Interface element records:
----

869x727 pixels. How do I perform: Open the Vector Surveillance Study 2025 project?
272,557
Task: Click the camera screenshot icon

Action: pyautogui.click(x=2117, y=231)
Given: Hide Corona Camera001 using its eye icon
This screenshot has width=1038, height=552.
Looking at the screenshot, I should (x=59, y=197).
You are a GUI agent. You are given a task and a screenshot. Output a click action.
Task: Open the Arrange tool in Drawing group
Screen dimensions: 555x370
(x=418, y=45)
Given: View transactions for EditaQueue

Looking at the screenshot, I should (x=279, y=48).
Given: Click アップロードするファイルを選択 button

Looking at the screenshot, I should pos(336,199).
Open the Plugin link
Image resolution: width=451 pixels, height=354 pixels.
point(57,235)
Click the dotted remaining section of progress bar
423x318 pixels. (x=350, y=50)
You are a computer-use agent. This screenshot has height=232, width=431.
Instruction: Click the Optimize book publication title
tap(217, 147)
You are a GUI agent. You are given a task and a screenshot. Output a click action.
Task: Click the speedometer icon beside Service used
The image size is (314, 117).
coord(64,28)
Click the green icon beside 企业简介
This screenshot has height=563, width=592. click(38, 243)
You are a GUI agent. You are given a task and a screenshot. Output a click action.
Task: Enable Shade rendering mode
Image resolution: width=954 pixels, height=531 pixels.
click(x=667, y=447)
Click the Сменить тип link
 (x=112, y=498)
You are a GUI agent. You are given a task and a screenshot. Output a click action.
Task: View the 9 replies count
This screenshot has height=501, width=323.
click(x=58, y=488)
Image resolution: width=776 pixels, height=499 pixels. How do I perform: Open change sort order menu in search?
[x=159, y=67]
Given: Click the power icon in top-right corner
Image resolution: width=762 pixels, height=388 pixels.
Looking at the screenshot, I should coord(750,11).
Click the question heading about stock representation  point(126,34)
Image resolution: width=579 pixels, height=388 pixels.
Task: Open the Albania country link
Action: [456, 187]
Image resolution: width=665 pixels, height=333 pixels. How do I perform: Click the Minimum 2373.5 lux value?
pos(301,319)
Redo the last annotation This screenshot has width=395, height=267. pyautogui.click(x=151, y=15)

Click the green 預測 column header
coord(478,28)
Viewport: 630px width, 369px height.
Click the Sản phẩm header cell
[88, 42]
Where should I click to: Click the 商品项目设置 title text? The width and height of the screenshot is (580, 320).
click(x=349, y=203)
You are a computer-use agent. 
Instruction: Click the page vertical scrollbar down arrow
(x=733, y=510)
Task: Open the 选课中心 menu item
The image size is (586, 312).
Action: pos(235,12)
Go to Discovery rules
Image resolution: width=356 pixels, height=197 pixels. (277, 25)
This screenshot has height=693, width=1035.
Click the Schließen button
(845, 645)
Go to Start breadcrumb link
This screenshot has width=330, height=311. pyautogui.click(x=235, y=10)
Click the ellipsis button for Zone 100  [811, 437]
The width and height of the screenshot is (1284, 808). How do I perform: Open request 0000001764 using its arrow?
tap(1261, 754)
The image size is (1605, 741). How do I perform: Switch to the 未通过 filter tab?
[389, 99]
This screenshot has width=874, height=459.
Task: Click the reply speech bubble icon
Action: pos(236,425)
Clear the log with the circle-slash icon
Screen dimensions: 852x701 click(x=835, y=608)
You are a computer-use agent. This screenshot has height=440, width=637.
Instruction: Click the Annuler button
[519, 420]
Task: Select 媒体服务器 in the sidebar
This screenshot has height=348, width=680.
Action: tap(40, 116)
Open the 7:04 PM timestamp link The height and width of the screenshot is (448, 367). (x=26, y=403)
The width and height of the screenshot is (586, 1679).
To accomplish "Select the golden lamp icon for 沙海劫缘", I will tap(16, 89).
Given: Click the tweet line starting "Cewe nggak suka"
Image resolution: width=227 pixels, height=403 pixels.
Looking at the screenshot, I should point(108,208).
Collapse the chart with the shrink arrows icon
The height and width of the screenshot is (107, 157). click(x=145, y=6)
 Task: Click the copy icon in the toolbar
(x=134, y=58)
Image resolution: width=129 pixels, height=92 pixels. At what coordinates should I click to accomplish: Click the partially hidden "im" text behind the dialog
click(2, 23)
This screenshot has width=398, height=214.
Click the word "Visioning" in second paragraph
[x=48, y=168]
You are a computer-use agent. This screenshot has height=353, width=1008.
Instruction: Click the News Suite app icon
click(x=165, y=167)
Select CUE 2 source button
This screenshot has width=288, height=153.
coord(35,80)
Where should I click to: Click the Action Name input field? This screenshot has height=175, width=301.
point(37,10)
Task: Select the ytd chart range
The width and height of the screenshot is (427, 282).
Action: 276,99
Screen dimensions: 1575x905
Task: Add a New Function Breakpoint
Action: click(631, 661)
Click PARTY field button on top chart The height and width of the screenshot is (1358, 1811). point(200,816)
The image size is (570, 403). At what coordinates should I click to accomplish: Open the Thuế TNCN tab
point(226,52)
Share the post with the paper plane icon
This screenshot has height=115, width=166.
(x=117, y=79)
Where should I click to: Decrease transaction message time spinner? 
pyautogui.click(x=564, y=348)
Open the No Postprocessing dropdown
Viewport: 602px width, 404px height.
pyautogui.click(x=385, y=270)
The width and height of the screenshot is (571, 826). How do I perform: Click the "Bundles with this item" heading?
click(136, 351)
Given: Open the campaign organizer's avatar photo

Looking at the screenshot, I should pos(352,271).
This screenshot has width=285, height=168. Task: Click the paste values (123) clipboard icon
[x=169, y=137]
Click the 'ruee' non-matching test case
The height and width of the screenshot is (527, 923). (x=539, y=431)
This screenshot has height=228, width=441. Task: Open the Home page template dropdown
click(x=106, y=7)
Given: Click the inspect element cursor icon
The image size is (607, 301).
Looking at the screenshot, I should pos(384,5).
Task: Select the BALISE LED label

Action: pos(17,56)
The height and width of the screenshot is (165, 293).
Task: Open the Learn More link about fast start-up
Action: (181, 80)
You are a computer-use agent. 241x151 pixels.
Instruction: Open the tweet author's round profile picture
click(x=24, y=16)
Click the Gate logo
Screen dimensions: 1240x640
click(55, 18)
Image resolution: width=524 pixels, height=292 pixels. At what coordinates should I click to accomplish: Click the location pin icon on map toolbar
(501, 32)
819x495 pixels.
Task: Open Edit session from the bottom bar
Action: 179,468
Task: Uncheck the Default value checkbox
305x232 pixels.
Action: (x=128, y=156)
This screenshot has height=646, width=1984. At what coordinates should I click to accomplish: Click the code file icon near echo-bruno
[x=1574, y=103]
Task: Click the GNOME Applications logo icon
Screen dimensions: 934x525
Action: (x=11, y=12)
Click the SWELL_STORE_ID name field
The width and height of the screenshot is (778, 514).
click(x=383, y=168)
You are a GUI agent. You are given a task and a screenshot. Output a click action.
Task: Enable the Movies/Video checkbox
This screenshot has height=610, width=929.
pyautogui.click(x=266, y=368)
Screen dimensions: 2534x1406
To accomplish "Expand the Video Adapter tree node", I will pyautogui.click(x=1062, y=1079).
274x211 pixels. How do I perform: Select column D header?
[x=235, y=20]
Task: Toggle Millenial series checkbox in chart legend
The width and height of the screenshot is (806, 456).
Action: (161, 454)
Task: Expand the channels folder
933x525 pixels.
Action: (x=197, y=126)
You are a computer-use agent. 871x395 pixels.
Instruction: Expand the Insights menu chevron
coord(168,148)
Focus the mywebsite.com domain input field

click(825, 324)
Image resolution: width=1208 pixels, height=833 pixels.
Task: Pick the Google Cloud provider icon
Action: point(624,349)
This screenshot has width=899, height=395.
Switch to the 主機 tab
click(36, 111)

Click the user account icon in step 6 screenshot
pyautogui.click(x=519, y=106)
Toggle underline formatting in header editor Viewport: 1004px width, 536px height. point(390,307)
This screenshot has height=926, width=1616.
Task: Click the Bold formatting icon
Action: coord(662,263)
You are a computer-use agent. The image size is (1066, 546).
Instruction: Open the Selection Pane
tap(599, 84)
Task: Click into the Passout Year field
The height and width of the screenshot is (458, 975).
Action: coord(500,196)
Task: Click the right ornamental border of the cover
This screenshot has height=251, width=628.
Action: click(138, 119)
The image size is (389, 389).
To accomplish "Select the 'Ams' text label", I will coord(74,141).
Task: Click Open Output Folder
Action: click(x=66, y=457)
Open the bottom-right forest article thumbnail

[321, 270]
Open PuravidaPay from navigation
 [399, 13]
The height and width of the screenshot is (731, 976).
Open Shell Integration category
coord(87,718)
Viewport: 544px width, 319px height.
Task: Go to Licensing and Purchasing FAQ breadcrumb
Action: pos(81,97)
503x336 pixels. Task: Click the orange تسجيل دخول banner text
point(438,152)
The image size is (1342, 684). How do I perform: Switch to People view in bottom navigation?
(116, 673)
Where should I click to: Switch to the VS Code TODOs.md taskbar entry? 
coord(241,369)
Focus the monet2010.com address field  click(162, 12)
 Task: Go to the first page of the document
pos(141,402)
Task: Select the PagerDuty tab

----

• Task objective:
Swap "computer-use agent" for "GUI agent" in the data, starting with the line containing "Where should I click to: Click the 商品项目设置" and going on through the line containing "coord(35,80)". Give back only those lines, with nothing else altered.

• Response to this task:
Where should I click to: Click the 商品项目设置 title text? The width and height of the screenshot is (580, 320).
click(x=349, y=203)
You are a GUI agent. 
Instruction: Click the page vertical scrollbar down arrow
(x=733, y=510)
Task: Open the 选课中心 menu item
The image size is (586, 312).
Action: pos(235,12)
Go to Discovery rules
Image resolution: width=356 pixels, height=197 pixels. (277, 25)
This screenshot has height=693, width=1035.
Click the Schließen button
(845, 645)
Go to Start breadcrumb link
This screenshot has width=330, height=311. pyautogui.click(x=235, y=10)
Click the ellipsis button for Zone 100  [811, 437]
The width and height of the screenshot is (1284, 808). How do I perform: Open request 0000001764 using its arrow?
tap(1261, 754)
The image size is (1605, 741). How do I perform: Switch to the 未通过 filter tab?
[389, 99]
This screenshot has width=874, height=459.
Task: Click the reply speech bubble icon
Action: pos(236,425)
Clear the log with the circle-slash icon
Screen dimensions: 852x701 click(x=835, y=608)
You are a GUI agent. This screenshot has height=440, width=637.
Instruction: Click the Annuler button
[519, 420]
Task: Select 媒体服务器 in the sidebar
This screenshot has height=348, width=680.
Action: tap(40, 116)
Open the 7:04 PM timestamp link The height and width of the screenshot is (448, 367). (x=26, y=403)
The width and height of the screenshot is (586, 1679).
To accomplish "Select the golden lamp icon for 沙海劫缘", I will tap(16, 89).
Given: Click the tweet line starting "Cewe nggak suka"
Image resolution: width=227 pixels, height=403 pixels.
Looking at the screenshot, I should point(108,208).
Collapse the chart with the shrink arrows icon
The height and width of the screenshot is (107, 157). click(x=145, y=6)
 Task: Click the copy icon in the toolbar
(x=134, y=58)
Image resolution: width=129 pixels, height=92 pixels. At what coordinates should I click to accomplish: Click the partially hidden "im" text behind the dialog
click(2, 23)
This screenshot has width=398, height=214.
Click the word "Visioning" in second paragraph
[x=48, y=168]
You are a GUI agent. This screenshot has height=353, width=1008.
Instruction: Click the News Suite app icon
click(x=165, y=167)
Select CUE 2 source button
This screenshot has width=288, height=153.
coord(35,80)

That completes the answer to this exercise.